Segment Start: Data for review

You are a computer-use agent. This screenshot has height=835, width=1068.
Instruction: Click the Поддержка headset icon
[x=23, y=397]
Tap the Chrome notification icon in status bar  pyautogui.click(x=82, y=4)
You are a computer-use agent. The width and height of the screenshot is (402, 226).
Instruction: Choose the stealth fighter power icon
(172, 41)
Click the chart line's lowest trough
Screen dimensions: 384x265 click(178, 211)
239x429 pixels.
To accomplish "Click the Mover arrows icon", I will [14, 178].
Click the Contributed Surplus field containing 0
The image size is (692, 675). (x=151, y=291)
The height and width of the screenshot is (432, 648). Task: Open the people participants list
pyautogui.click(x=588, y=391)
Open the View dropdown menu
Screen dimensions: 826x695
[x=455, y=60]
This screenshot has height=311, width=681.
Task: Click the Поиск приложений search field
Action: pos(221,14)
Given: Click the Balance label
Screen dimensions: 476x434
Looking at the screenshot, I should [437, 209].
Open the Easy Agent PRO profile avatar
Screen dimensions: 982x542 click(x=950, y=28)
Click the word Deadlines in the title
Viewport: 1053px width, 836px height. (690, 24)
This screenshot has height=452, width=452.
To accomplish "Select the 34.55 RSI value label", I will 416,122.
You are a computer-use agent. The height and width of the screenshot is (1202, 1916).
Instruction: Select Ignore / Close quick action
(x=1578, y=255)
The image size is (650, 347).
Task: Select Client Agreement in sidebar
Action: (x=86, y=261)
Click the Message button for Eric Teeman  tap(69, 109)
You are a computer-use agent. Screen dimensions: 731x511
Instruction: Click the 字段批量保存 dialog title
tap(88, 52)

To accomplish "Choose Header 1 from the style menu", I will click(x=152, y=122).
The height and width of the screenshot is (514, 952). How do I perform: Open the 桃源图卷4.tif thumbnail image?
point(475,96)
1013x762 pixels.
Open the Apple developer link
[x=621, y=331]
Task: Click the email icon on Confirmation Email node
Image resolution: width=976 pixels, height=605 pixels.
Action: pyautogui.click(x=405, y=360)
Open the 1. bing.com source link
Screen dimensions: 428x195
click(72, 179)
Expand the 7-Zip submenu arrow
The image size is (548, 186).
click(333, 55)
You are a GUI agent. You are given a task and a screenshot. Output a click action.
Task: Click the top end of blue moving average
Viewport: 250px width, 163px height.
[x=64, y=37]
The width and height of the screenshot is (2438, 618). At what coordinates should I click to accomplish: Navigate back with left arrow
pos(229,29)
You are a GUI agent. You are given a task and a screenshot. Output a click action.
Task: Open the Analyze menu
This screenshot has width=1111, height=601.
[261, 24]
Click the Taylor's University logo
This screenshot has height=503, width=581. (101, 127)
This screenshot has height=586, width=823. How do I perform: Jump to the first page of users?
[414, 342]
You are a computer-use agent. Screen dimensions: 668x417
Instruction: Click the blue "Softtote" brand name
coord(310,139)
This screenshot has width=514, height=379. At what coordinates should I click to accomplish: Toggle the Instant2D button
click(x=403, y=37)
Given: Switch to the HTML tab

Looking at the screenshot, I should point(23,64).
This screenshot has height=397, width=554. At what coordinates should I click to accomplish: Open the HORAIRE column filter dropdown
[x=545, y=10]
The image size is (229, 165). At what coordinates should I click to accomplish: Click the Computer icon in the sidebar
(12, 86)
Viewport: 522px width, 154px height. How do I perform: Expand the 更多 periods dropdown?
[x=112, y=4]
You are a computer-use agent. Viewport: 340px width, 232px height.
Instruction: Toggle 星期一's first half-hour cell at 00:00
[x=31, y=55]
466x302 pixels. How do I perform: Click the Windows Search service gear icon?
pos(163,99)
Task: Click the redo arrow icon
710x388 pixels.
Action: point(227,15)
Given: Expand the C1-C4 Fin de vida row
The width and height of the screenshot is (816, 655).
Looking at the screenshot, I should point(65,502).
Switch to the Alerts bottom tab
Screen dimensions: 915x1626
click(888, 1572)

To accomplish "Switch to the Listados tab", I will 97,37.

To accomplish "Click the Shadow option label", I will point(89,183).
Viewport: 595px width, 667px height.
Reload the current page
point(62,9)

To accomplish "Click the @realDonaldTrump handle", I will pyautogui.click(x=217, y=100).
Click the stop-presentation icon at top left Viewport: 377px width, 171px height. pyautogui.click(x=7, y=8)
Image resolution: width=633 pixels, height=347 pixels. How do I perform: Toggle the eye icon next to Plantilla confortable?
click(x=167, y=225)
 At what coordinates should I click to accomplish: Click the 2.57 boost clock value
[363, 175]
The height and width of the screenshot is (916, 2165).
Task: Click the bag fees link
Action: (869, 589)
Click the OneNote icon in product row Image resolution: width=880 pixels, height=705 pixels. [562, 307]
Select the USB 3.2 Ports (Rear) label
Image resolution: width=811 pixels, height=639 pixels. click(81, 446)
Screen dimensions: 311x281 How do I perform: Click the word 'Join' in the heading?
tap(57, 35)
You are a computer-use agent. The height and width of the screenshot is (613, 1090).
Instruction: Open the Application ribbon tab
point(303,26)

Segment End: Data for review

Set down the lines of the listing word for word, from its first line through the line containing "Tap the Chrome". Both of those lines belong in the answer, and no others do.

# Answer to this task
You are a computer-use agent. This screenshot has height=835, width=1068.
Instruction: Click the Поддержка headset icon
[x=23, y=397]
Tap the Chrome notification icon in status bar  pyautogui.click(x=82, y=4)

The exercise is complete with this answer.